## Work request
Would you restate the entries below word for word, starting at the first line and ending with the one that has "You are a computer-use agent. Viewport: 460px"?
━━━━━ Provided records
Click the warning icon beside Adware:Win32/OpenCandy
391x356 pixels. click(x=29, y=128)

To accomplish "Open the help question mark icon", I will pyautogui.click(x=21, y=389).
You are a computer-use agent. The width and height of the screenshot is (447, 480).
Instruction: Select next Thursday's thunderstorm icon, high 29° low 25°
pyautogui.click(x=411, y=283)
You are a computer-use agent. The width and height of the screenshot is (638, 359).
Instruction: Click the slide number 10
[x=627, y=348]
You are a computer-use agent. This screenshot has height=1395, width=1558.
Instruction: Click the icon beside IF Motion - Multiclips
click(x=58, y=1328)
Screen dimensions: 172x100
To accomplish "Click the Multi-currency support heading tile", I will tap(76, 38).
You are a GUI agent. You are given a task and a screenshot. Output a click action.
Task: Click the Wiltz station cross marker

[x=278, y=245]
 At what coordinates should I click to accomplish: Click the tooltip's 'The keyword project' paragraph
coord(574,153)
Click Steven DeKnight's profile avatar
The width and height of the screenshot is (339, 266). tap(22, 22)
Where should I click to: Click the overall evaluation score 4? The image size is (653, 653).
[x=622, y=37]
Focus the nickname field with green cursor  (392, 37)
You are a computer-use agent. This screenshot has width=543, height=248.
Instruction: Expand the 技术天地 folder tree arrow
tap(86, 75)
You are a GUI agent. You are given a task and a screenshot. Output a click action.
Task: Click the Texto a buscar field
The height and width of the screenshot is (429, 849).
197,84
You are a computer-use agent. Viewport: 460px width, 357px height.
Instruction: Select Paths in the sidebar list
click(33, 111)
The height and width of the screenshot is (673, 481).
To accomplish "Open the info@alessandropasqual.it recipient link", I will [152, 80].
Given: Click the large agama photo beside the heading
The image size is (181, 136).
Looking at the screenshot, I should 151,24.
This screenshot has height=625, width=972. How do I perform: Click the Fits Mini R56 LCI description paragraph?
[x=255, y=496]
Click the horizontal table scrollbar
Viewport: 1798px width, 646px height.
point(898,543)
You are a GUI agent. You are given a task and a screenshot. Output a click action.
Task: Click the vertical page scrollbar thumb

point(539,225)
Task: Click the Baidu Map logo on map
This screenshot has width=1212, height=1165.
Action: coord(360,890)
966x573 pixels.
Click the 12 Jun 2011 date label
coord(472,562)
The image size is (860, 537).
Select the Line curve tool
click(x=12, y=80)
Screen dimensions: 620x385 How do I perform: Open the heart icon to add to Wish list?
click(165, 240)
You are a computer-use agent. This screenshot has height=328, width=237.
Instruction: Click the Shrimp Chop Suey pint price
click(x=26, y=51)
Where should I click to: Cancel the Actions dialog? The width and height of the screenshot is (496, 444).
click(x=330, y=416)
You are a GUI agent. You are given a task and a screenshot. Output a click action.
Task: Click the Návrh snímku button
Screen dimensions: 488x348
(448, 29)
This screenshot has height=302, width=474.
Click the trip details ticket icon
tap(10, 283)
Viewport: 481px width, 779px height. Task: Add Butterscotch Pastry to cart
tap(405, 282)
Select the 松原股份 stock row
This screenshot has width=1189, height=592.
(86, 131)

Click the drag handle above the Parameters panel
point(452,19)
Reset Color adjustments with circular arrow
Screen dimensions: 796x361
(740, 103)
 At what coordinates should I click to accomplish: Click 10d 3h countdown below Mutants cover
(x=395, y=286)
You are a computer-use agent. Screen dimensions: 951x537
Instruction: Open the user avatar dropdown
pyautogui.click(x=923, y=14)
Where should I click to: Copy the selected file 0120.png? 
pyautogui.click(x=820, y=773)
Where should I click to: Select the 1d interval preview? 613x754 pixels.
━━━━━━━━━━
## Task answer
Click the warning icon beside Adware:Win32/OpenCandy
391x356 pixels. click(x=29, y=128)

To accomplish "Open the help question mark icon", I will pyautogui.click(x=21, y=389).
You are a computer-use agent. The width and height of the screenshot is (447, 480).
Instruction: Select next Thursday's thunderstorm icon, high 29° low 25°
pyautogui.click(x=411, y=283)
You are a computer-use agent. The width and height of the screenshot is (638, 359).
Instruction: Click the slide number 10
[x=627, y=348]
You are a computer-use agent. This screenshot has height=1395, width=1558.
Instruction: Click the icon beside IF Motion - Multiclips
click(x=58, y=1328)
Screen dimensions: 172x100
To accomplish "Click the Multi-currency support heading tile", I will tap(76, 38).
You are a GUI agent. You are given a task and a screenshot. Output a click action.
Task: Click the Wiltz station cross marker

[x=278, y=245]
 At what coordinates should I click to accomplish: Click the tooltip's 'The keyword project' paragraph
coord(574,153)
Click Steven DeKnight's profile avatar
The width and height of the screenshot is (339, 266). tap(22, 22)
Where should I click to: Click the overall evaluation score 4? The image size is (653, 653).
[x=622, y=37]
Focus the nickname field with green cursor  (392, 37)
You are a computer-use agent. This screenshot has width=543, height=248.
Instruction: Expand the 技术天地 folder tree arrow
tap(86, 75)
You are a GUI agent. You are given a task and a screenshot. Output a click action.
Task: Click the Texto a buscar field
The height and width of the screenshot is (429, 849).
197,84
You are a computer-use agent. Viewport: 460px width, 357px height.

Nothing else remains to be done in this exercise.